When US President Joseph Biden meets his Afghan counterpart, Ashraf Ghani, and the chairman of the High Council for National Reconciliation, Abdullah Abdullah, at the White House this Friday, it won’t just be about an agreement or a deadline. In many ways, it will be about the future of Afghanistan, as America gets ready to depart the country by September 11, the 20th anniversary of the terror attacks.

Every now and then the Afghan government puts on a brave front, as if to mean that everything is just going according to plan and that the transition already under way is going to be just fine when the last of the American and NATO boots leave the country.
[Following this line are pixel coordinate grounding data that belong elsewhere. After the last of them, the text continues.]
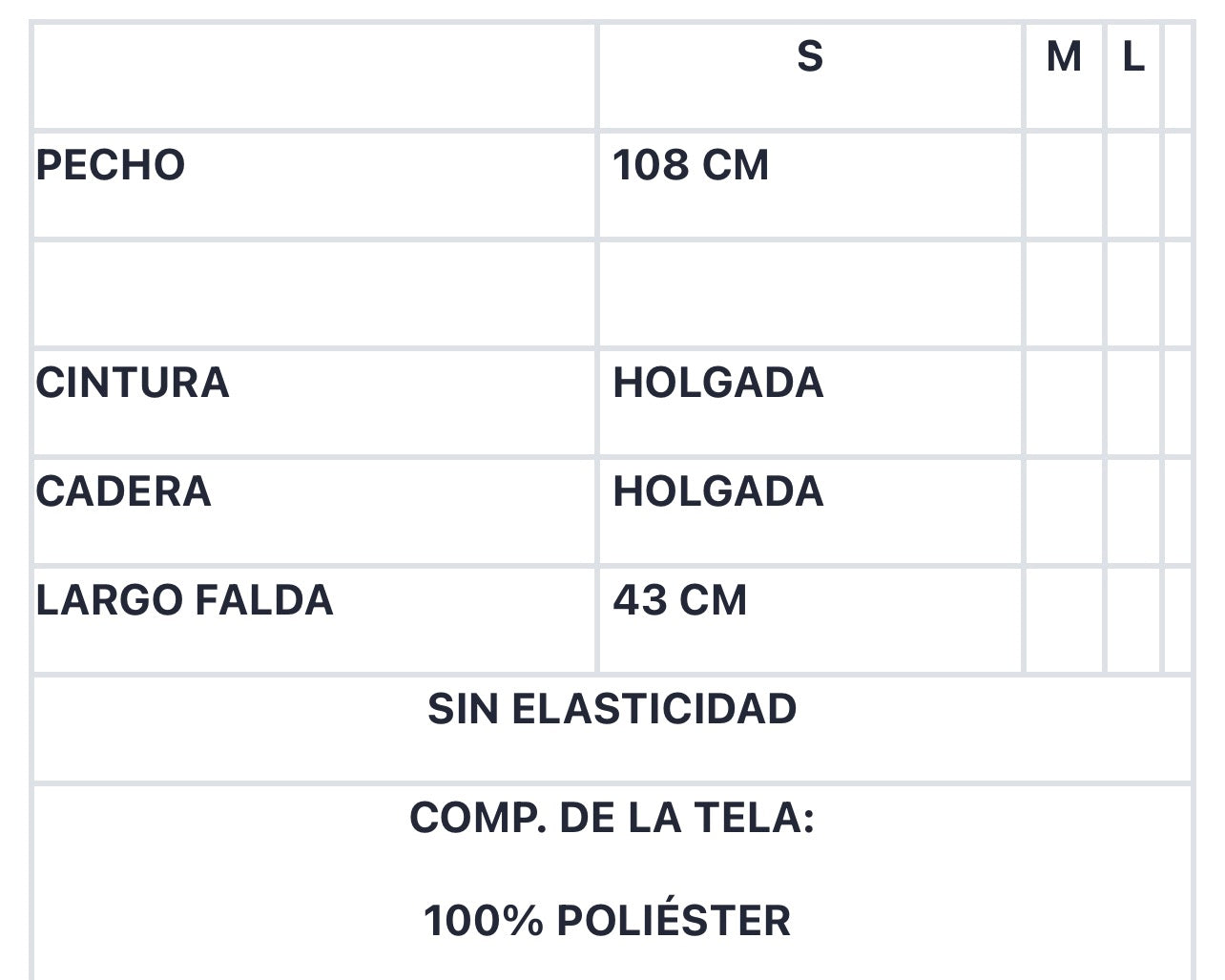Select the 108 CM chest value
This screenshot has width=1225, height=980.
click(x=691, y=165)
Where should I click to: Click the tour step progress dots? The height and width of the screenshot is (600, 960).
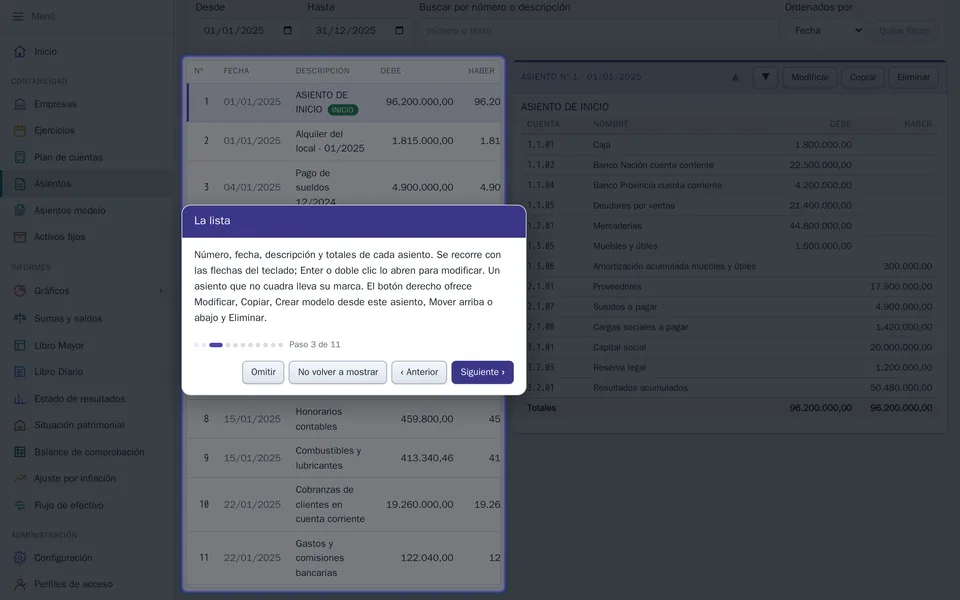(x=238, y=345)
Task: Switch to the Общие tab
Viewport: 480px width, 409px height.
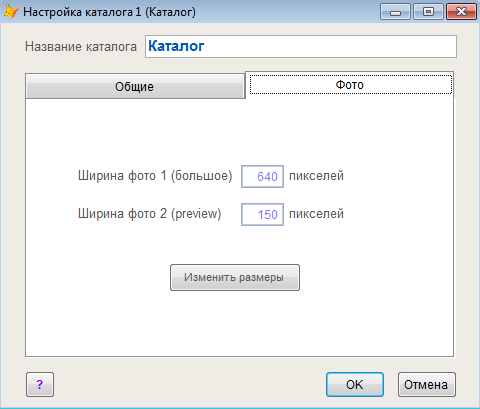Action: tap(135, 86)
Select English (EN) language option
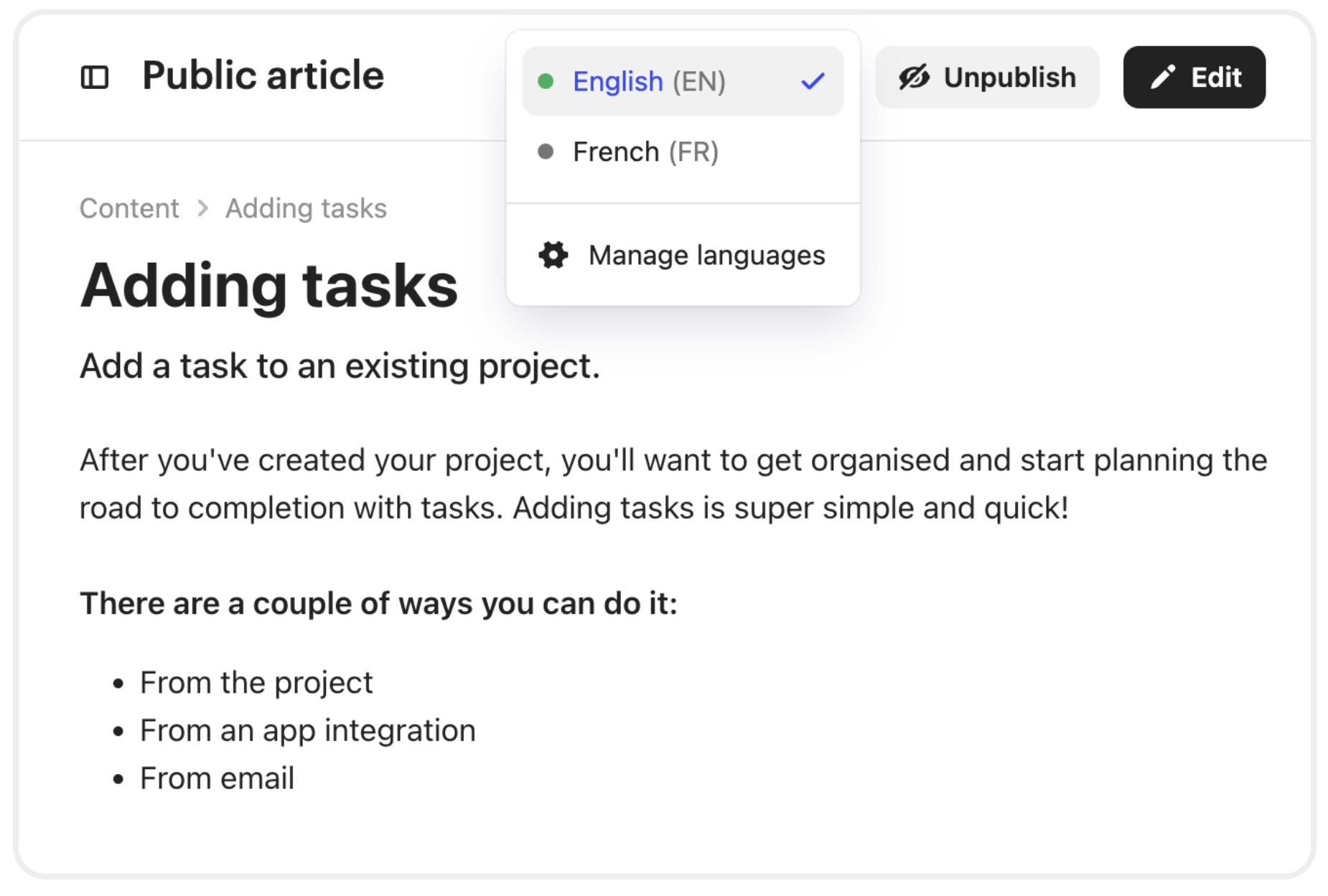The image size is (1328, 896). [x=649, y=81]
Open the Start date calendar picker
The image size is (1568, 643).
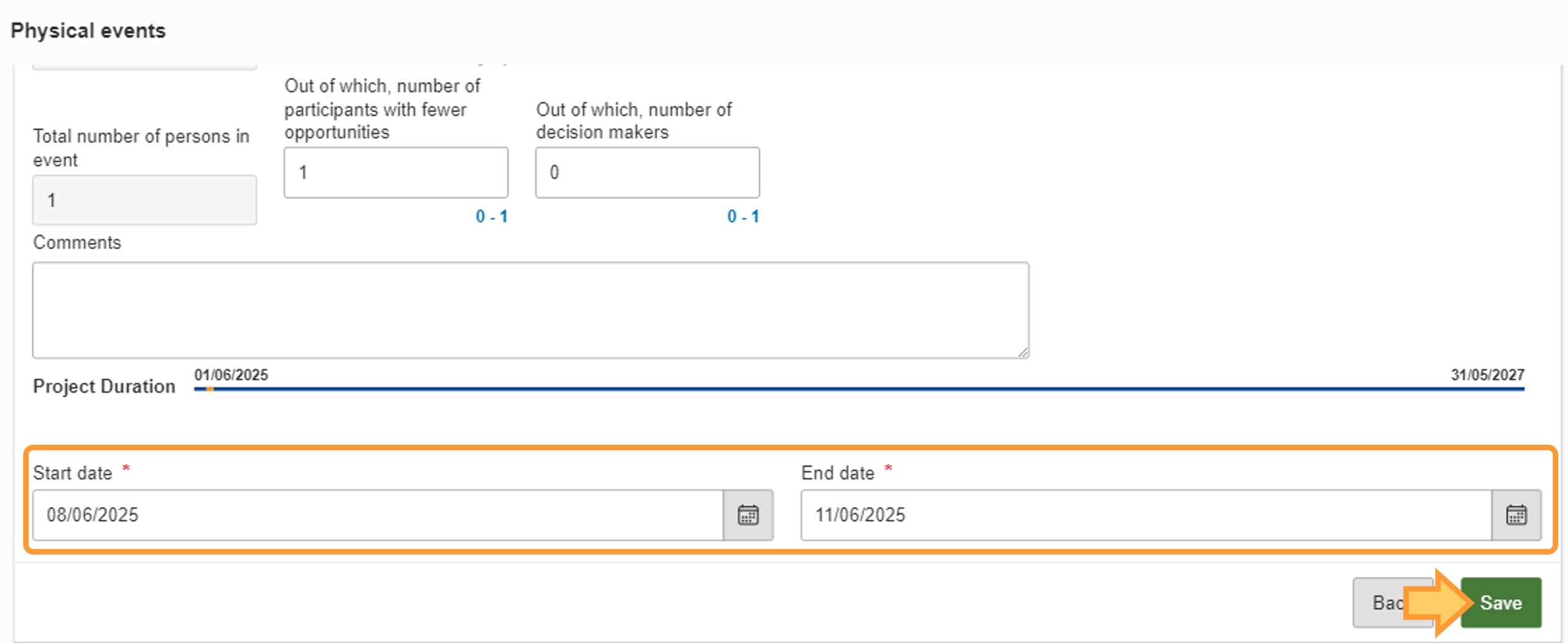coord(748,515)
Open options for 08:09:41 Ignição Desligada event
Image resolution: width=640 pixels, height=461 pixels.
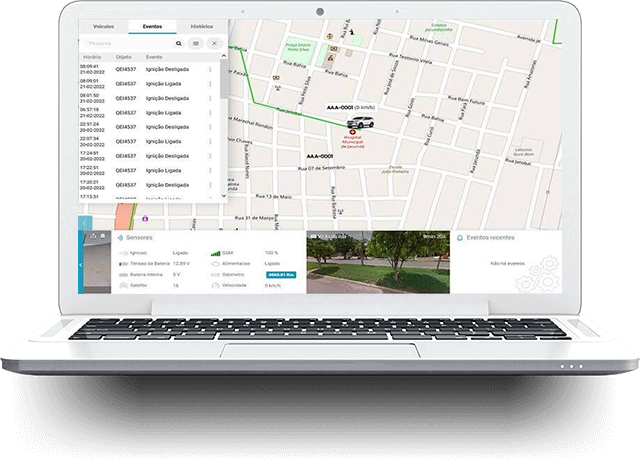click(x=210, y=68)
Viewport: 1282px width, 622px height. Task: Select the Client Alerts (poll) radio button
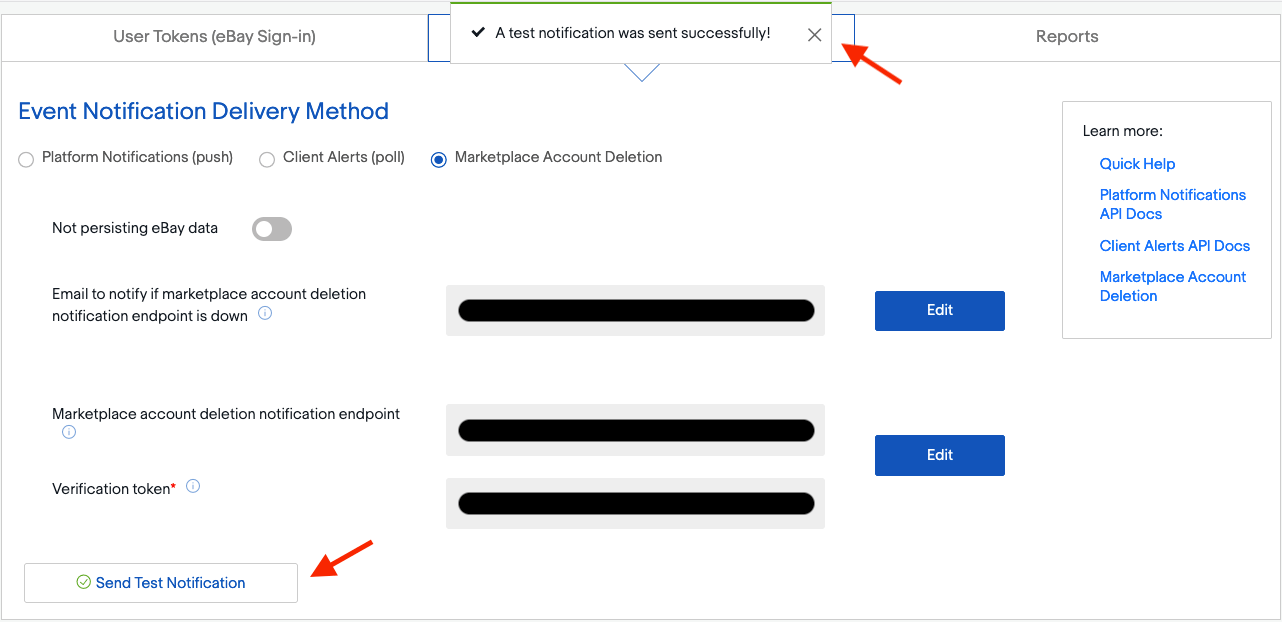[x=267, y=159]
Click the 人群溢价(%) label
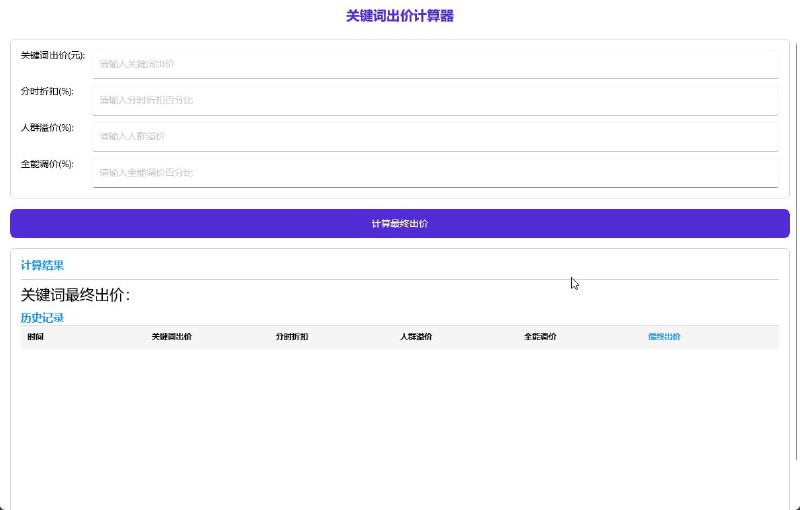This screenshot has width=800, height=510. tap(47, 128)
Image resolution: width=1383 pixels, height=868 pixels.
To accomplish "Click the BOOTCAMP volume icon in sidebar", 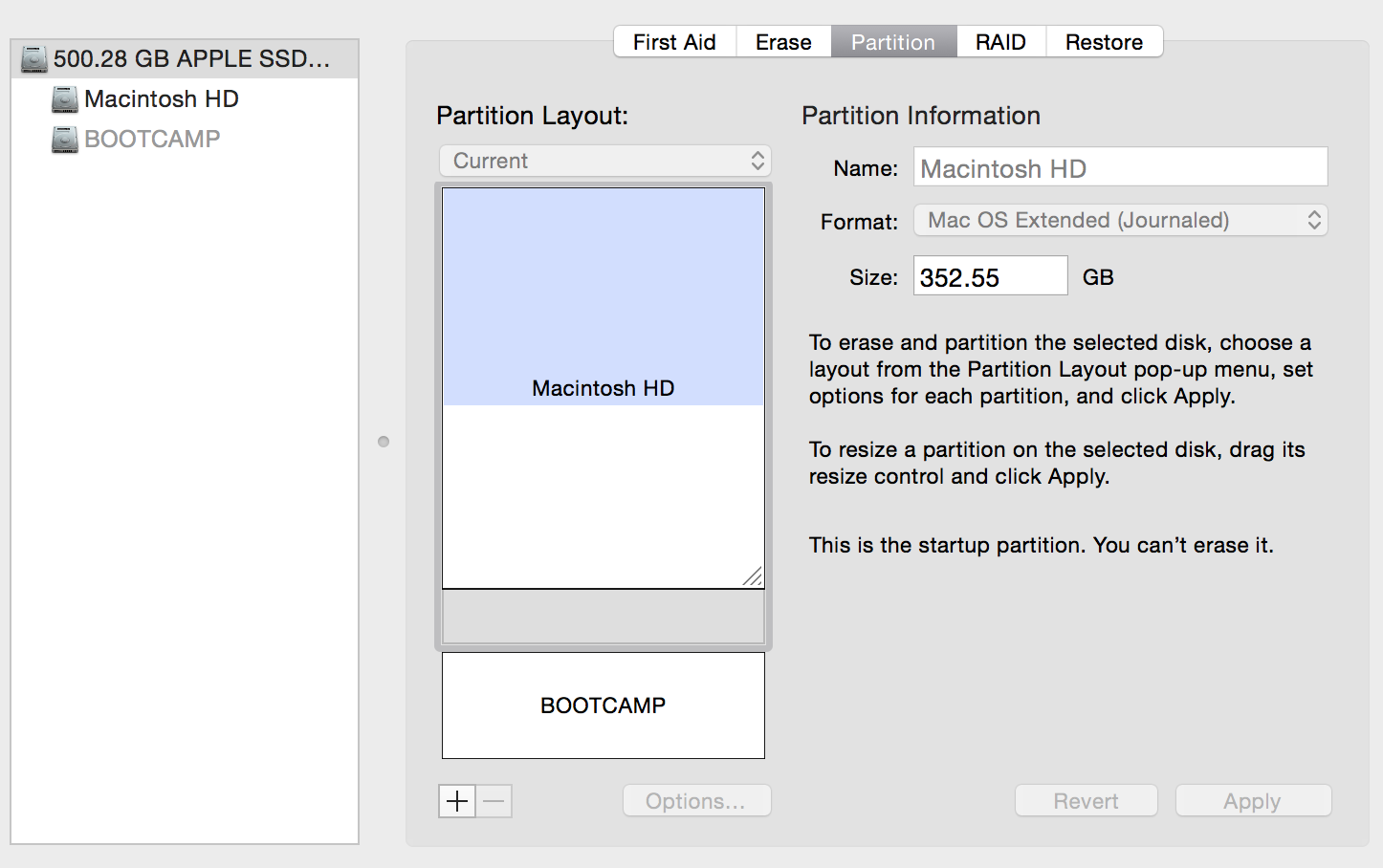I will (x=63, y=139).
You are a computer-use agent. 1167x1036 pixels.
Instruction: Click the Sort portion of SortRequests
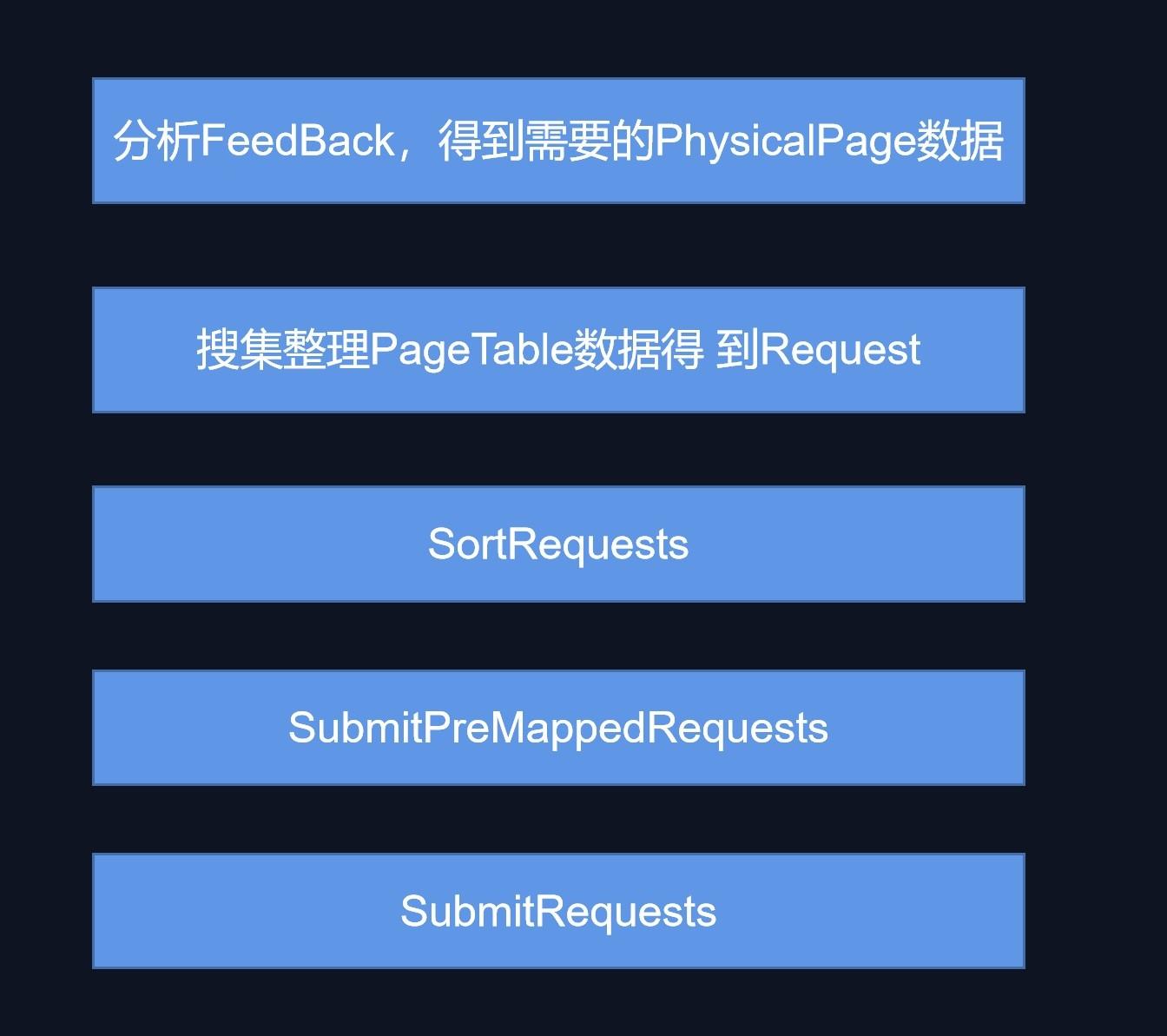[x=467, y=544]
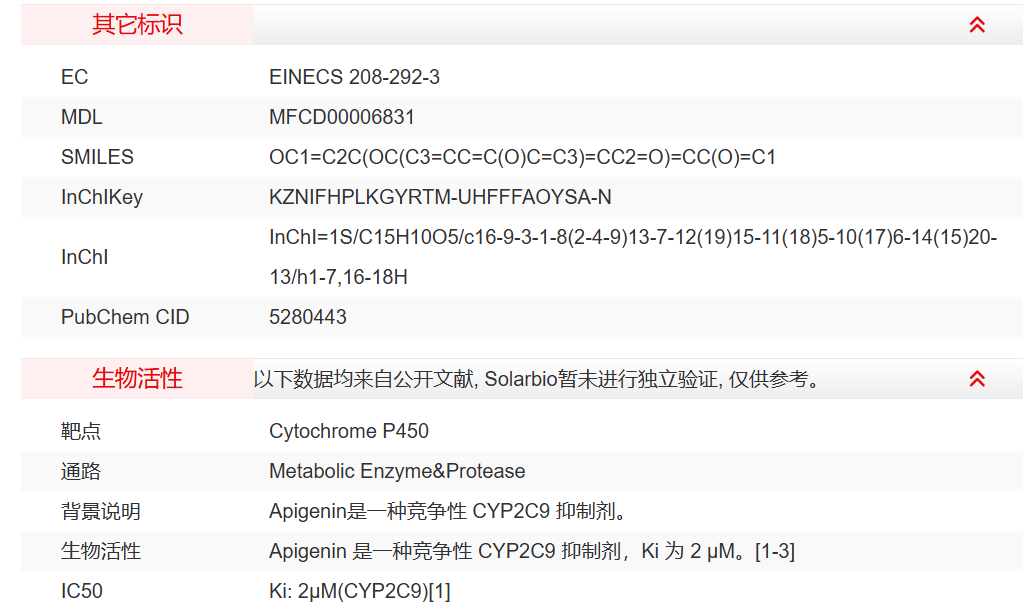Click the Solarbio data disclaimer text
Screen dimensions: 1023x605
point(537,379)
Some senior administration officials in Washington believe that troops would have left by the middle of July and there is a lot of pressure on the United States not to hasten the handover of all bases and facilities until it is absolutely closer to the deadline.

In fact the Biden administration is under a lot of pressure not to give up its biggest asset a day too soon — the Bagram Air Base — for fear of it coming under pressure from anti-government forces.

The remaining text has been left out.